** Data follows **

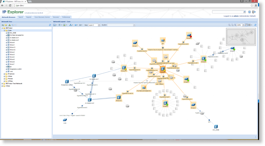The height and width of the screenshot is (146, 265).
Task: Click the help question mark icon
Action: pyautogui.click(x=249, y=12)
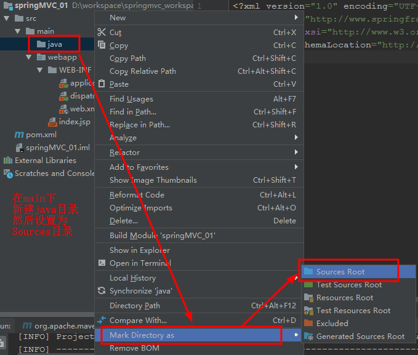Click the Cut scissors icon

tap(102, 32)
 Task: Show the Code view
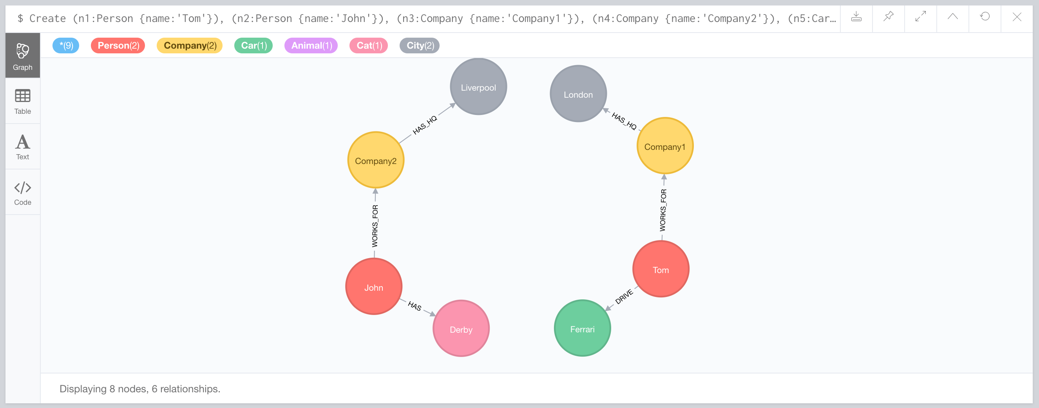[x=23, y=193]
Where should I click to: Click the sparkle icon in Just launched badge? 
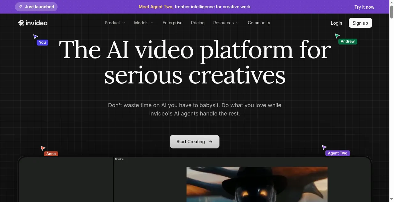click(20, 7)

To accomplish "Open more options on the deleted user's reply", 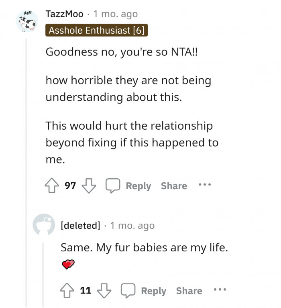I will [x=220, y=290].
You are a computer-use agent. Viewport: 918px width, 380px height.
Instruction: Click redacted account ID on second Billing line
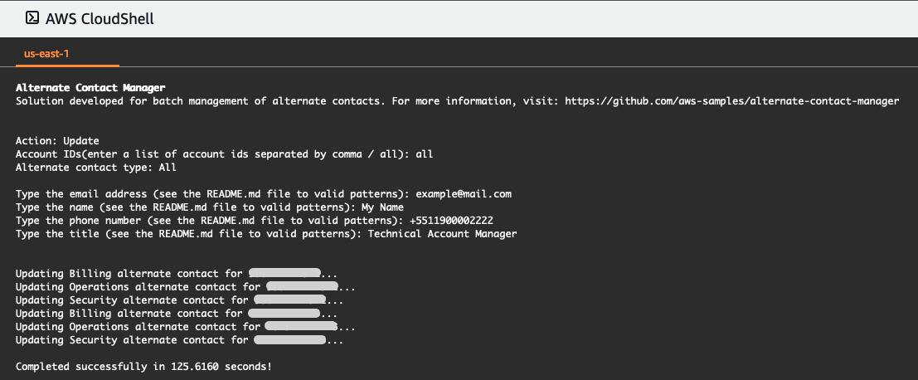284,314
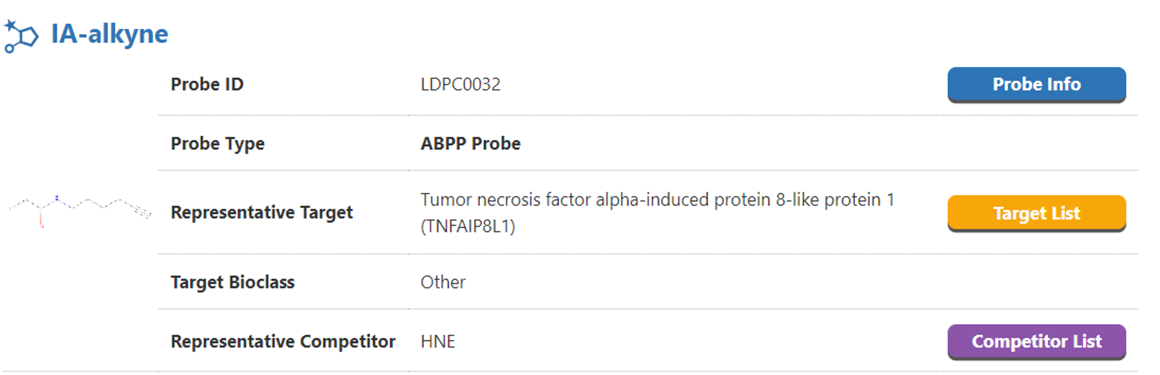Screen dimensions: 1160x375
Task: Click the alkyne triple-bond end of the structure
Action: pos(144,213)
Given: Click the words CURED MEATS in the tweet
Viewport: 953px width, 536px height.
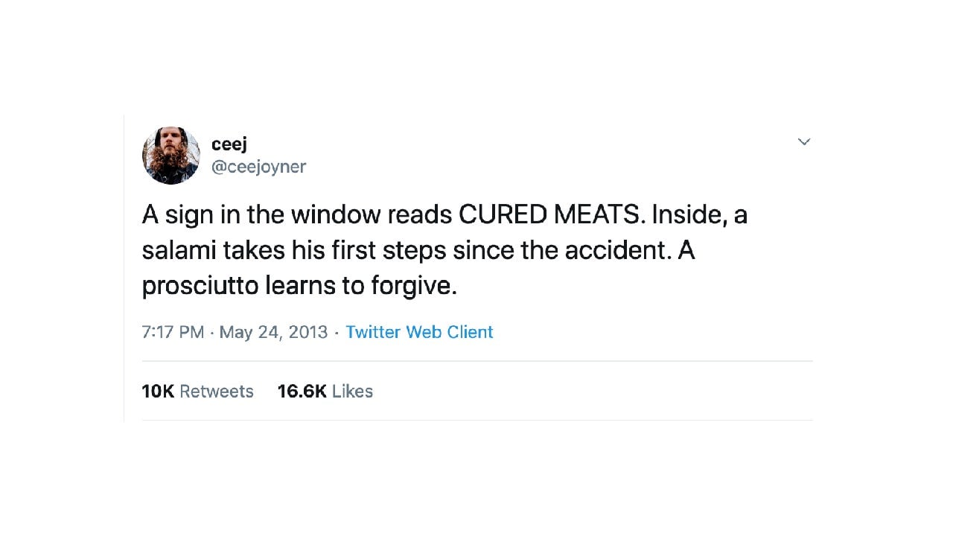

** End of Data **

■ **What the task requires**:
Gather each line in these records that contains the string "Viewport".

■ **Result of this task**:
You are a computer-use agent. Viewport: 918px width, 380px height.
Viewport: 953px width, 536px height.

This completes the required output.